#### [原文]
★ ★ ★

「後から訪れる」
動画をキャプチャー/撮影するってのは、要は空間的な自由度がゼロになって、時間だけを自由に選択できるということだ。つまり、時間という問題が前景化する。
だけど、思うようなタイミングで撮れるかというとそうじゃない。身体的な反応は光の速度に追いつけない。「いま!」って瞬間を撮ろうとしても、シャッターが切られた時には、その瞬間はもう過ぎ去ってしまっている。
だから、コンマ何秒か先を予測して撮ろうとするんだけど、実際にどのような画が撮れるかは、結局、シャッターを切る瞬間まで分からない。「いま!」って瞬間と、シャッターを切った瞬間がシンクロしていたかどうかは、その一瞬後になってみないと分からない。
それ(今)は常に後から訪れる。

★ ★ ★

#### [データ行]
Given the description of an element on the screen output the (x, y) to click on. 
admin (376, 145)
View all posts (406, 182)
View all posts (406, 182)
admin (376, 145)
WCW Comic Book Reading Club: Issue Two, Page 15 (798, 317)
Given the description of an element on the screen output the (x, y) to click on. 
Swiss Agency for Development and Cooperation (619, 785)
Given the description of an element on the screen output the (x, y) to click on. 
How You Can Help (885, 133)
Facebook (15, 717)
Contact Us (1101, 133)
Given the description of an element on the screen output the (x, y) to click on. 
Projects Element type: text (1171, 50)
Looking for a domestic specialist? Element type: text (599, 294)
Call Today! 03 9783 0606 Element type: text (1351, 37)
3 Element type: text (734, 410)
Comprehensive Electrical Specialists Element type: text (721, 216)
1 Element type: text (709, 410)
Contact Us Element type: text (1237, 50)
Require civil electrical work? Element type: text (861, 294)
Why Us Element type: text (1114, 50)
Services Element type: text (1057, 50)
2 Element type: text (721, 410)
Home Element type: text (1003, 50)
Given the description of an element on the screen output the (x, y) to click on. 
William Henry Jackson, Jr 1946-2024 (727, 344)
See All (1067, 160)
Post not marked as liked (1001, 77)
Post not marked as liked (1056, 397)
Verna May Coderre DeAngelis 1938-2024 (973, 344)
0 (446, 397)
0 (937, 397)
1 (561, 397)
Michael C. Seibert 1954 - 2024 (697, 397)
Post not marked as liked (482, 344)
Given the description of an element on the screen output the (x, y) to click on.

★ ★ ★

#### [課題 A]
原文のうち、「動画をキャプチャー/撮影する」を含む語句から始め、「それ(今)は常に後から訪れる。」の後で終わる部分を、一字も変えずに書き写しなさい。
#### [課題 B]
原文によれば、身体的な反応は何に追いつけないか。
データ行は参照しなくてよい。

#### [解答 A]
動画をキャプチャー/撮影するってのは、要は空間的な自由度がゼロになって、時間だけを自由に選択できるということだ。つまり、時間という問題が前景化する。
だけど、思うようなタイミングで撮れるかというとそうじゃない。身体的な反応は光の速度に追いつけない。「いま!」って瞬間を撮ろうとしても、シャッターが切られた時には、その瞬間はもう過ぎ去ってしまっている。
だから、コンマ何秒か先を予測して撮ろうとするんだけど、実際にどのような画が撮れるかは、結局、シャッターを切る瞬間まで分からない。「いま!」って瞬間と、シャッターを切った瞬間がシンクロしていたかどうかは、その一瞬後になってみないと分からない。
それ(今)は常に後から訪れる。

#### [解答 B]
光の速度